— SUPPLIED RECORDS —

= = =

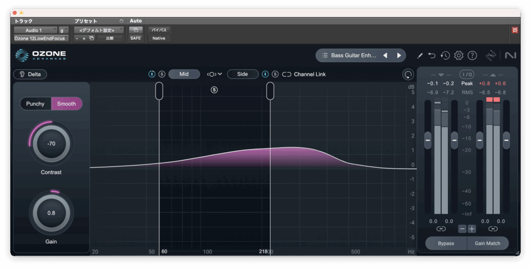Load the next preset with right arrow
The width and height of the screenshot is (531, 268).
coord(399,55)
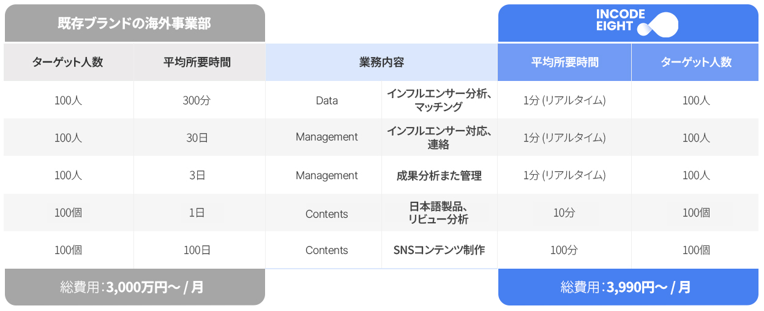Image resolution: width=764 pixels, height=311 pixels.
Task: Click the SNSコンテンツ制作 cell
Action: [439, 250]
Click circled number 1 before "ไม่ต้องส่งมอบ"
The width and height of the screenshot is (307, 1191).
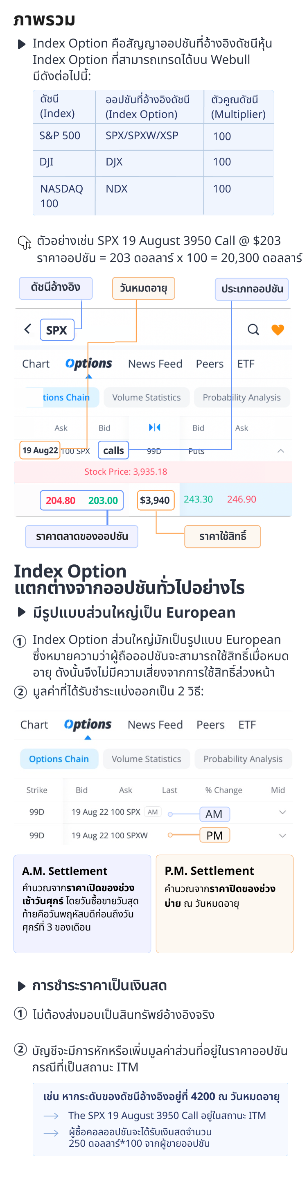point(20,1014)
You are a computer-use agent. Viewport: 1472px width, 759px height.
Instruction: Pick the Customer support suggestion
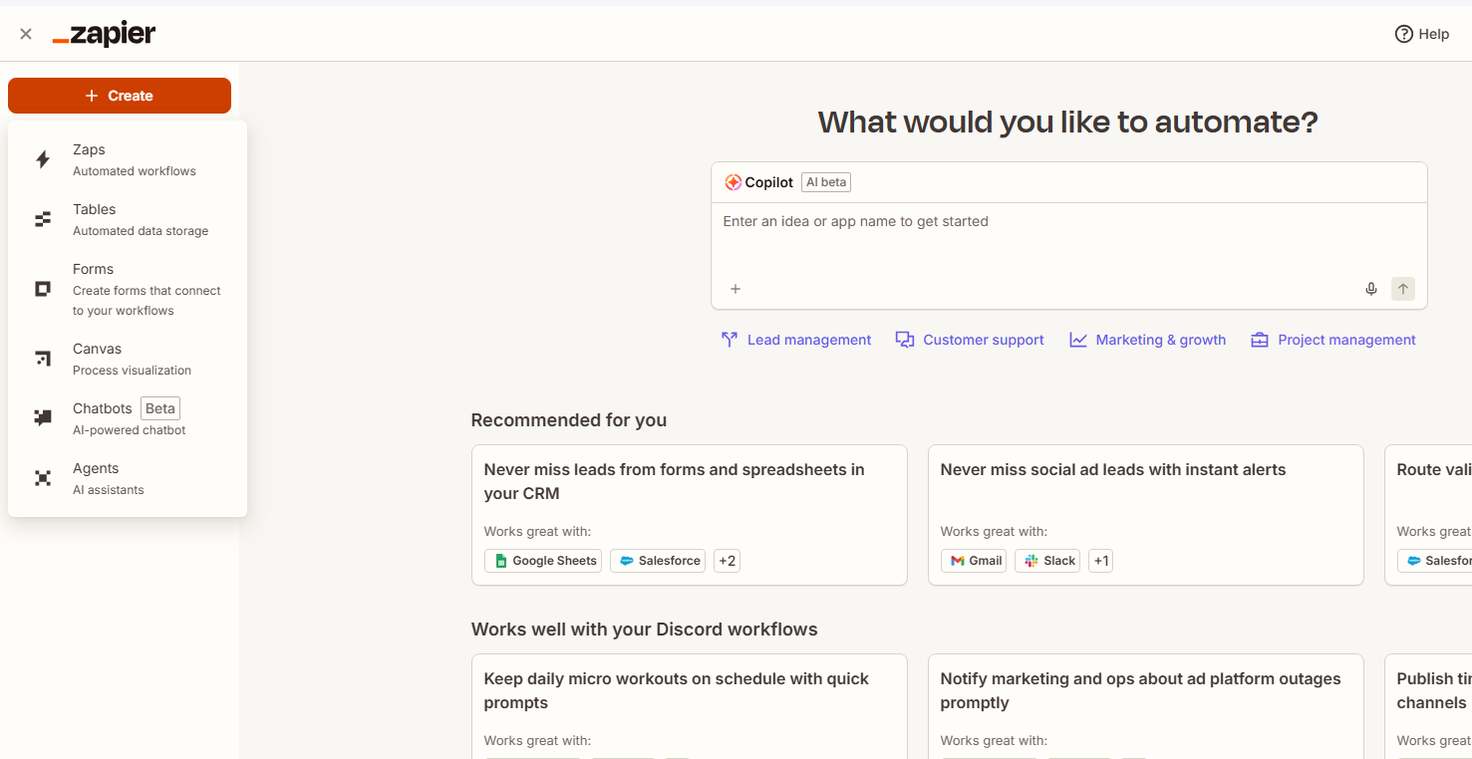click(970, 340)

= = =

— BRIEF —
Format the listing, from the line that contains "You are a computer-use" through the end, as a JSON array of strings with one string per line and blank lines dropped. Leave the pictures out.

— TASK OUTPUT —
[
  "You are a computer-use agent. Viewport: 1472px width, 759px height.",
  "Instruction: Pick the Customer support suggestion",
  "click(970, 340)"
]